One of the greatest American mysteries in history, the disappearance of an entire colony of settlers from Roanoke Island in the late 16th century, might be a step closer to being solved. The smoking gun? A really old map, apparently.
The apparent disappearance of dozens of settlers from the North Carolina island has baffled historians for centuries, with everything from alien abductions to Yeti attacks tossed around as semi-viable explanations for why the entire village would vanish.
But what historians are calling the Virginea Pars map may hold a clue. The map, circa 1580 and showing parts of Virginia and North Carolina, appears to show an unidentified fort symbol added to a patch, which could indicate that the colonists left the area to reestablish a colony elsewhere.
"We believe that this evidence provides conclusive proof that they moved westward up the Albemarle Sound to the confluence of the Chowan and Roanoke rivers," historian James Horn, with the Colonial Williamsburg Foundation, said. "Their intention was to create a settlement. And this is what we believe we are looking at with this symbol—their clear intention, marked on the map."

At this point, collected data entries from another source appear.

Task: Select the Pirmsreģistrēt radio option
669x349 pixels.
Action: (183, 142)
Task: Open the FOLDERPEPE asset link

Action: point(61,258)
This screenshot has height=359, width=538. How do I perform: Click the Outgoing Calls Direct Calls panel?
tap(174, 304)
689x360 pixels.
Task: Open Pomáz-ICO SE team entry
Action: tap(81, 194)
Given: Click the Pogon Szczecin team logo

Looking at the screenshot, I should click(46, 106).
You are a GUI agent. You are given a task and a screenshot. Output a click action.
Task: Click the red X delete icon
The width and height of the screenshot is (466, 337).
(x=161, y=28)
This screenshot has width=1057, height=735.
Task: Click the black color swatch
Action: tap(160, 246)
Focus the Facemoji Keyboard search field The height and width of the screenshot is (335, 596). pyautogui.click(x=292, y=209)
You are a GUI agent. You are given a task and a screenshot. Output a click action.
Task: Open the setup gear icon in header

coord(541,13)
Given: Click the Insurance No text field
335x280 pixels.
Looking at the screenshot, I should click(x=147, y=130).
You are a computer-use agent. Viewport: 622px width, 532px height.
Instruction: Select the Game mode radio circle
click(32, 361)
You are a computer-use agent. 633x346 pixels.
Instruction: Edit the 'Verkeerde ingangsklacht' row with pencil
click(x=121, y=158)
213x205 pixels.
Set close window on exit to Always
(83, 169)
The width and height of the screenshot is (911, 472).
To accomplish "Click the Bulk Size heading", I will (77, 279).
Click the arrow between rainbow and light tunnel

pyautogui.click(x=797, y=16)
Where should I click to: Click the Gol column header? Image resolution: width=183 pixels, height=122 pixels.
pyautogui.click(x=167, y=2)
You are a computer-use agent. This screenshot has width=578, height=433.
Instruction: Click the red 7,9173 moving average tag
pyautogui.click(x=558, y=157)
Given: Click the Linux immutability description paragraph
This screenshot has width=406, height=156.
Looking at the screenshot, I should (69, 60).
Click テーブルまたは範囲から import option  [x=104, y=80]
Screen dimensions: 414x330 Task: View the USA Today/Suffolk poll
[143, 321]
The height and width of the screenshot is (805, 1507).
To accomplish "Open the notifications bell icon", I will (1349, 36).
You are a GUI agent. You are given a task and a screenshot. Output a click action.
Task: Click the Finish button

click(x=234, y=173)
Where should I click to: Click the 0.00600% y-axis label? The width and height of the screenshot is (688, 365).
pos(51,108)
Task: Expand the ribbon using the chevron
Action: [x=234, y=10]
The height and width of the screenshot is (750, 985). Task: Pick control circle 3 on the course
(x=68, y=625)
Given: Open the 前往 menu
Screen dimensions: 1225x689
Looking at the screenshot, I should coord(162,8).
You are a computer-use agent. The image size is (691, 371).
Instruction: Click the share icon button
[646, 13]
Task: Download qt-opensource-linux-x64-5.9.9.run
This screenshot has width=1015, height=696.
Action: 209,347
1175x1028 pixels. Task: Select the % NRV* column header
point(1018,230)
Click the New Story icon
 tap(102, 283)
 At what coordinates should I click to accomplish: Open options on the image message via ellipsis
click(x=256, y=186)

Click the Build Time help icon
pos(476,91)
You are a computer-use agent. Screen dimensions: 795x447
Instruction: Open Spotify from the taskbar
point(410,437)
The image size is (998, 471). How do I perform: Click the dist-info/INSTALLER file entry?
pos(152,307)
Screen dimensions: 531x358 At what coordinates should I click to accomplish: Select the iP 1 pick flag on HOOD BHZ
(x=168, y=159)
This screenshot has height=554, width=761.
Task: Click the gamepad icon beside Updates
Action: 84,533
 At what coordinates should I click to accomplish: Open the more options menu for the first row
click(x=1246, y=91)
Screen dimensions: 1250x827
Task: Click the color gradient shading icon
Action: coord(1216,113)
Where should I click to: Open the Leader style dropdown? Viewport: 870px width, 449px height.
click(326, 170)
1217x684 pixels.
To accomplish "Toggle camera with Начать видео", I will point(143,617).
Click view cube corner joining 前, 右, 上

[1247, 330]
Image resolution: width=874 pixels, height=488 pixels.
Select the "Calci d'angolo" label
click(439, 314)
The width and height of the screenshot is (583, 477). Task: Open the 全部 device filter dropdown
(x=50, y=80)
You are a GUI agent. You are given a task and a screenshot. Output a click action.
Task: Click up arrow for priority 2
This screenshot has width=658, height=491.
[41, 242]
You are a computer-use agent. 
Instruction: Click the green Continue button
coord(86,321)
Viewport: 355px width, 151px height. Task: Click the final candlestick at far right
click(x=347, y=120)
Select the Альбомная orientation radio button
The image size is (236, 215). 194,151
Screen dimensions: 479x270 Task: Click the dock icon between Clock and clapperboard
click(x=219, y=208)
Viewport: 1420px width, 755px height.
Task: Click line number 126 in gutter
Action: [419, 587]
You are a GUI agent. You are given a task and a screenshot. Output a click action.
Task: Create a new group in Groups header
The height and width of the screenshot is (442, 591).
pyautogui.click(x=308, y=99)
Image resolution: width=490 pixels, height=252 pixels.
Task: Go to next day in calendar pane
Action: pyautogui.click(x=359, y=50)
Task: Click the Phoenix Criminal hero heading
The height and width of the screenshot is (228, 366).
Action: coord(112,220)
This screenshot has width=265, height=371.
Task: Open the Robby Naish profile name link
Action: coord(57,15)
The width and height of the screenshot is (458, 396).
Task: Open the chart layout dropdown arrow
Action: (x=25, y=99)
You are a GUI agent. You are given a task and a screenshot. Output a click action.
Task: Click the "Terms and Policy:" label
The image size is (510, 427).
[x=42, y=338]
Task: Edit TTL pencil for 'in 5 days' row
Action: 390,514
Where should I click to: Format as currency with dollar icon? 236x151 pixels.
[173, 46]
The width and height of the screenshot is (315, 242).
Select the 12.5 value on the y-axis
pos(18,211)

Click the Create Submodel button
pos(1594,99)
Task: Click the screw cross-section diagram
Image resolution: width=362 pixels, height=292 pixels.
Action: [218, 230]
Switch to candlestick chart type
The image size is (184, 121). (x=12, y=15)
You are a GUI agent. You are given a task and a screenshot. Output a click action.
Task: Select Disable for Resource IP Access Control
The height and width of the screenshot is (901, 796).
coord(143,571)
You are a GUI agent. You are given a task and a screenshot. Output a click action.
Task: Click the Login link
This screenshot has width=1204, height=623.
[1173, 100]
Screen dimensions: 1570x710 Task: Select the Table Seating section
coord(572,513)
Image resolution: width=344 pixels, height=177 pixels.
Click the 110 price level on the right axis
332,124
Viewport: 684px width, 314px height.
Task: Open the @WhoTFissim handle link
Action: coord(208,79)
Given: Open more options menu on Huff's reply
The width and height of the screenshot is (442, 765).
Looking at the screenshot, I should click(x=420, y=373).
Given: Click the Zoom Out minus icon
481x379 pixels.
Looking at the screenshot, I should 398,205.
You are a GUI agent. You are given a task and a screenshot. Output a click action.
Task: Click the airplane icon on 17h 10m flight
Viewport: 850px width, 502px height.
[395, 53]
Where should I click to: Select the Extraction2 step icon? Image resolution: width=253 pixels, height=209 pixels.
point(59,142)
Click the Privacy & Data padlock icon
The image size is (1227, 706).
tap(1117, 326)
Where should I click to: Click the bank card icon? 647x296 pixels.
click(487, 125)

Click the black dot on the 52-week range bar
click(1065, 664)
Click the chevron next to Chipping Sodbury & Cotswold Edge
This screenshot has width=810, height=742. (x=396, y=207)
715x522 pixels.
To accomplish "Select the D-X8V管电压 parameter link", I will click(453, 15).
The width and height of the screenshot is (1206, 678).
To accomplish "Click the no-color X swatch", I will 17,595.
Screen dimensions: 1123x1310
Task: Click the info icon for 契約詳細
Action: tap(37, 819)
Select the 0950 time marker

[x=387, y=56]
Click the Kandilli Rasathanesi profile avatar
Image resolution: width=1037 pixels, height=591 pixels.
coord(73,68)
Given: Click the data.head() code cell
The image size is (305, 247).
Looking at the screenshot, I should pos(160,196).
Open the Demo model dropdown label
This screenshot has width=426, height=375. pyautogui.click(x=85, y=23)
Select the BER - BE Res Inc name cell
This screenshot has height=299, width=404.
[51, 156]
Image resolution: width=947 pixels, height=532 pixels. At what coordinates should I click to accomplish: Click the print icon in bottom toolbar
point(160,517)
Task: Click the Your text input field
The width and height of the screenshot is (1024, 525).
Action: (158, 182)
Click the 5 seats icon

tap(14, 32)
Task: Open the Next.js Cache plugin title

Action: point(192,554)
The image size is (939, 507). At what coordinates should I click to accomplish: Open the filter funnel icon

Solid theory or not, it may be a hard one to prove definitively.
Now that historians know where the colony may have gone, they obviously want to go digging to see if they can find evidence of a settlement. But it seems modern-day construction has conspired against them. The area shown on the map is now a golf course and residential community, meaning it could be years before anyone is able to get rights of entry to start snooping around.
Regardless of where the colony may or may not have gone, it still doesn't answer the only clue left behind at the site: The word CROATOAN carved into a post. Sure, they could've teamed up with the nearby Croatoan Indians, but our money is on the Croatoan virus that took out that small town in The CW's Supernatural. I mean, seriously, it only makes sense.